報道では、デバイスはバッテリー駆動で、ドーナツ型、サイズはホッケーパックほど。家の中で片手で持ち運べる設計になるとされています。これは、ChatGPTを単にアプリやブラウザの中に置くのではなく、生活空間に常駐するAIインターフェースへ拡張しようとする試みと見ることができます。
重要なポイント
- 画面なしの音声中心デバイス:表示画面を持たず、スマートスピーカーのように音声対話を中心に設計されるとされています。
- 小型で持ち運び可能:バッテリーを内蔵し、家の中で片手で移動させやすいサイズになる見込みです。
- 可動部品による反応表現:一部の部品が自律的に動き、デバイスが応答中またはユーザーとやり取りしていることを示すと報じられています。
- ライト、カメラ、センサーを搭載か:単なるスピーカーではなく、周囲の状況を把握するための仕組みを備える可能性があります。
- 2027年、300ドル超の可能性:発売時期や価格はまだ正式発表ではありませんが、報道では2027年登場、価格は300ドルを超えるとされています。
意味と影響
この情報が正しければ、OpenAIの初の消費者向けハードウェアは、既存のスマートフォンを置き換えるものではなく、AIとの会話を生活の中に自然に組み込むための専用端末になりそうです。タッチ操作やアプリ選択よりも、音声、センサー、物理的なフィードバックを軸にした体験を重視している点が特徴です。
一方で、課題も明確です。スマートスピーカー市場にはすでにAmazonやGoogleなどの先行製品があり、単に「ChatGPTが話すスピーカー」では差別化が難しい可能性があります。300ドルを超える価格帯になるなら、ユーザーは既存のスマートスピーカー以上の価値を求めるはずです。
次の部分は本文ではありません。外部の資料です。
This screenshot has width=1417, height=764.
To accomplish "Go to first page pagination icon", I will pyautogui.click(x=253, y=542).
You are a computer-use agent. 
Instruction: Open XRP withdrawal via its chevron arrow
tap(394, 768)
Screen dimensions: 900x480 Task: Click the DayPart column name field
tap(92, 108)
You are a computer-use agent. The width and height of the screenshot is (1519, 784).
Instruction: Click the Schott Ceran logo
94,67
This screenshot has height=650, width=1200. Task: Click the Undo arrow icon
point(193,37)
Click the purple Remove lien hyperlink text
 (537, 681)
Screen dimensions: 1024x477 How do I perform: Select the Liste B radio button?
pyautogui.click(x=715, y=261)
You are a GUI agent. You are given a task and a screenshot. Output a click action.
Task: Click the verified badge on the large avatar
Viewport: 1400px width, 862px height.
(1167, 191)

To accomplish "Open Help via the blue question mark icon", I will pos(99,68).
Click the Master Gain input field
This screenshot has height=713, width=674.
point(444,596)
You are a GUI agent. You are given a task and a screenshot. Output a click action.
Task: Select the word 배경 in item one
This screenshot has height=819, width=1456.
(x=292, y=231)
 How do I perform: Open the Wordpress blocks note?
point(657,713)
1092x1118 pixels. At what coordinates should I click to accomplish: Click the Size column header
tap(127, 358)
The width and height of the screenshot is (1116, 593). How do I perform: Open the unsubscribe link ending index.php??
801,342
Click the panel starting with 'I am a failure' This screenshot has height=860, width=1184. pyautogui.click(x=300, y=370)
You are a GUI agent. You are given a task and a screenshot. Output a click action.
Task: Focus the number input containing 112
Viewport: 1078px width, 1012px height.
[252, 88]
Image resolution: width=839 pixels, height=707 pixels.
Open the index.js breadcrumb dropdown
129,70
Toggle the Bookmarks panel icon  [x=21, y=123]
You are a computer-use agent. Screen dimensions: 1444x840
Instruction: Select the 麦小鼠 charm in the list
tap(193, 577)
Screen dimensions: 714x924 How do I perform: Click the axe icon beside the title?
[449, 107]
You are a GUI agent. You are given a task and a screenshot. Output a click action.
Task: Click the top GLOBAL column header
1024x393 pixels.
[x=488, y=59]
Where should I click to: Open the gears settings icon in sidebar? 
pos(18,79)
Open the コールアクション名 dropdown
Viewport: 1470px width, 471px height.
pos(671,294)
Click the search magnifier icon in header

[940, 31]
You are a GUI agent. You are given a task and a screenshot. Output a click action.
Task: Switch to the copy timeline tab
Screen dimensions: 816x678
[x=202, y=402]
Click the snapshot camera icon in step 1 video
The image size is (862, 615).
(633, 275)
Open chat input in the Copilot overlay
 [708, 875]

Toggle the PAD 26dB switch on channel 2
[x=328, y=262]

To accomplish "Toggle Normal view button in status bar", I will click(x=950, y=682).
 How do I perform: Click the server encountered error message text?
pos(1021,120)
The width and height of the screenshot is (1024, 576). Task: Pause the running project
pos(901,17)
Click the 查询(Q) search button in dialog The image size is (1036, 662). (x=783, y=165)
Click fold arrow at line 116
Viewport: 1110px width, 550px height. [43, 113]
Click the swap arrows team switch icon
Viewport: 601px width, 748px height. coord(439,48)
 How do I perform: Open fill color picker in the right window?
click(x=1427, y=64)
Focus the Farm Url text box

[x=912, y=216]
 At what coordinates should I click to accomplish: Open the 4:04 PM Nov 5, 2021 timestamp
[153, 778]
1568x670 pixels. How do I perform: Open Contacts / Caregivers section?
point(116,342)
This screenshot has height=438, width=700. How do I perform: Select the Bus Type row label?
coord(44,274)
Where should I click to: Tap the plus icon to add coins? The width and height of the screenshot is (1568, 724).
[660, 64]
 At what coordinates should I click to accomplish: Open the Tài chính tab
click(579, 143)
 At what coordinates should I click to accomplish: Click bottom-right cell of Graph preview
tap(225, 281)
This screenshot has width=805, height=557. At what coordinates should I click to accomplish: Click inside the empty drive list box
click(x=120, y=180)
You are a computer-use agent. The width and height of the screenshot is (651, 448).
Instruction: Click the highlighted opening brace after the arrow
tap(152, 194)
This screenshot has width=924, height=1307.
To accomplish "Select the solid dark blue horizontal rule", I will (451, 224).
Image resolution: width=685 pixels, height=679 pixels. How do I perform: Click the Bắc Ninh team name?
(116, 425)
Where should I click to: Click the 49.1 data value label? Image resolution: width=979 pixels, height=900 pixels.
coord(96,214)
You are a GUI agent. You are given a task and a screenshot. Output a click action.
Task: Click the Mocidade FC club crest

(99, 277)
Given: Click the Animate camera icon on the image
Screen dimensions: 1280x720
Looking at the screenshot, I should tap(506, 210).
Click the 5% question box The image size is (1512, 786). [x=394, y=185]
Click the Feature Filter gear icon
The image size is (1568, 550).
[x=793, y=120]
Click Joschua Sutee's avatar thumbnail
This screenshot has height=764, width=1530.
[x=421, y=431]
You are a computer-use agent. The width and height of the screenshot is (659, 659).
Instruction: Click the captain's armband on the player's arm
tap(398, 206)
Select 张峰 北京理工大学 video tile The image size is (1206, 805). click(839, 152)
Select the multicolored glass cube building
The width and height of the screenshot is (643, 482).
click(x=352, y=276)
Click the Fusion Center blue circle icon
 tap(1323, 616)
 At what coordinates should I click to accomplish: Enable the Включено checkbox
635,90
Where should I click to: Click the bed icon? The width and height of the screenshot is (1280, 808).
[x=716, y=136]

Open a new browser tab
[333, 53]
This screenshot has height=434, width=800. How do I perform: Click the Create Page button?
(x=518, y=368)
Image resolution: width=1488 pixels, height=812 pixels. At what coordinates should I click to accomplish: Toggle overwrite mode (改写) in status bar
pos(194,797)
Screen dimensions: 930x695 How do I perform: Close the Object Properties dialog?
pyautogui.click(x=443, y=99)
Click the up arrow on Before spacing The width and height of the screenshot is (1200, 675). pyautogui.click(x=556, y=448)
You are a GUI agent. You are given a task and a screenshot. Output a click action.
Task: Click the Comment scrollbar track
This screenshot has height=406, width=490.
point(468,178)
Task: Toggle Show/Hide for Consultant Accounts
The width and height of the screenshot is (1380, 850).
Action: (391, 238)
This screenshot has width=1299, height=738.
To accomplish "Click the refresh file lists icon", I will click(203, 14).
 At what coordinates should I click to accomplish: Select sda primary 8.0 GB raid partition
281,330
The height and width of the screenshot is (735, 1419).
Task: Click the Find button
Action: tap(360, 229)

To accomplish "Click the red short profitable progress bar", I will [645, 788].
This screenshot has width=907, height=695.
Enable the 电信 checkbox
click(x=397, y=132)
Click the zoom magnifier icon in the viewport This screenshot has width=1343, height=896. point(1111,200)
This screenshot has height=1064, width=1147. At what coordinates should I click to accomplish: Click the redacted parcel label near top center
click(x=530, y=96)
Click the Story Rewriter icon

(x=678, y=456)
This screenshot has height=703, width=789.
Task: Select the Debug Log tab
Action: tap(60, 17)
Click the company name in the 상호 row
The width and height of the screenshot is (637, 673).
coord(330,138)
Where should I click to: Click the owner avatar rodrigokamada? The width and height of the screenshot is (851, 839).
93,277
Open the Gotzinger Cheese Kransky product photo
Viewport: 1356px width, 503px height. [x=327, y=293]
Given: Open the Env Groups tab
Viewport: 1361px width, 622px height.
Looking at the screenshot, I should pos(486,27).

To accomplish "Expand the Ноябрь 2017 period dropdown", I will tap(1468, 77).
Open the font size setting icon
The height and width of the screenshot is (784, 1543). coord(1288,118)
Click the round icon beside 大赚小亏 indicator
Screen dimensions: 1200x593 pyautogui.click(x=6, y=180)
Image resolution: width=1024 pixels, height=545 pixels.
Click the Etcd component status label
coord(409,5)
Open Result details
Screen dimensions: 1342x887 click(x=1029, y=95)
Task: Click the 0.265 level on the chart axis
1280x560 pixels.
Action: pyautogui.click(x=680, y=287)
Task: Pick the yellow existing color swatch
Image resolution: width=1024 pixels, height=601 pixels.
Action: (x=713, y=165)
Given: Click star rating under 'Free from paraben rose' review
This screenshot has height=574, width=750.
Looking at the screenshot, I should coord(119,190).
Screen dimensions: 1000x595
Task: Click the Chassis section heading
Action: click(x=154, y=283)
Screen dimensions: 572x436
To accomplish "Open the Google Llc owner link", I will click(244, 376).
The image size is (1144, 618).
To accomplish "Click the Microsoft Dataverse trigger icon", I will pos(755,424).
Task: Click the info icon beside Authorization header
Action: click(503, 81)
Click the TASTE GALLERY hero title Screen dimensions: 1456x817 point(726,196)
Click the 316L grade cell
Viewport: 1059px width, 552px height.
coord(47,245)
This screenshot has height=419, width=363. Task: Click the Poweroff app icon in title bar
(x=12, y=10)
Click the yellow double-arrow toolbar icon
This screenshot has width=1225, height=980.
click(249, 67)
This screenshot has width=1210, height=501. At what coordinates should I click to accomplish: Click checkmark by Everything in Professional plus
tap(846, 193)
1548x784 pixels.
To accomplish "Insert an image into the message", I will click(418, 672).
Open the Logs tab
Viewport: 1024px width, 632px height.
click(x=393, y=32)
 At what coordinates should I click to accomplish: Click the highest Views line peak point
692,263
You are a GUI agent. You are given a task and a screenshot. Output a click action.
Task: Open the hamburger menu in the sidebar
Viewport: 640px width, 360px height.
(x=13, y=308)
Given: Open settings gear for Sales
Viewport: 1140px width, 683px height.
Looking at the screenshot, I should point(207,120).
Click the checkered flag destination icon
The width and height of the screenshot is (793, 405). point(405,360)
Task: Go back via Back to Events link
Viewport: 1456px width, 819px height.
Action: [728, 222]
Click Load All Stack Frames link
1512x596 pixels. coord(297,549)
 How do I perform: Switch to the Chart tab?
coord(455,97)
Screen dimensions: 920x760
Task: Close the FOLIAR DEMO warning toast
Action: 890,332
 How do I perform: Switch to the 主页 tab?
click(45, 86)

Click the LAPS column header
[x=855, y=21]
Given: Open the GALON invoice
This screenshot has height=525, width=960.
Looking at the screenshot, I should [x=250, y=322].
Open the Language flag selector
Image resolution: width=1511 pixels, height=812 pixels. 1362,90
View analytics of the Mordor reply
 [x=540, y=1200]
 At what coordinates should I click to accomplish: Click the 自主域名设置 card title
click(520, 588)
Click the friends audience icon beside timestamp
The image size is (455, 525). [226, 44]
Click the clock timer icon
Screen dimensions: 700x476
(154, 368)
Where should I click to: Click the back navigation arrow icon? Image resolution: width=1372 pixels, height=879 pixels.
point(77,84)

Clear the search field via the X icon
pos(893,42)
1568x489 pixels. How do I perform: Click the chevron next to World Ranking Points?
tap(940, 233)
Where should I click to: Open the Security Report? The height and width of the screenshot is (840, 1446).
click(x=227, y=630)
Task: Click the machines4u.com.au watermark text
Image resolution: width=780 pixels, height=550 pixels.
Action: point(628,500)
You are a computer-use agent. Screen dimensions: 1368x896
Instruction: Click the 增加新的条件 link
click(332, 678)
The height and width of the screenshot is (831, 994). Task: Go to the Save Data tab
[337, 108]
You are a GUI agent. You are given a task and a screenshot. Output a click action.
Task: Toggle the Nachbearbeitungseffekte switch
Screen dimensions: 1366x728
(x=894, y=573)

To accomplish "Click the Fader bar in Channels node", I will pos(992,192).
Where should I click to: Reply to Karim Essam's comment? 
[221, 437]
Jony Ive氏の名前からApple的な美しい製品を連想する人も多いでしょう。ただし報道では、このデバイスは見た目も使い心地もApple製品とは異なるとされています。OpenAIにとって重要なのは、デザインの完成度だけでなく、AIアシスタントが家庭内で独立したデバイスとして必要とされる理由を示せるかどうかです。
今回の製品は、OpenAIが構想する「デバイスファミリー」の最初の一つになる可能性もあります。現時点ではあくまで未確認情報ですが、OpenAIがソフトウェア企業から、AI体験全体を設計する企業へ踏み出そうとしていることを示す報道として注目されます。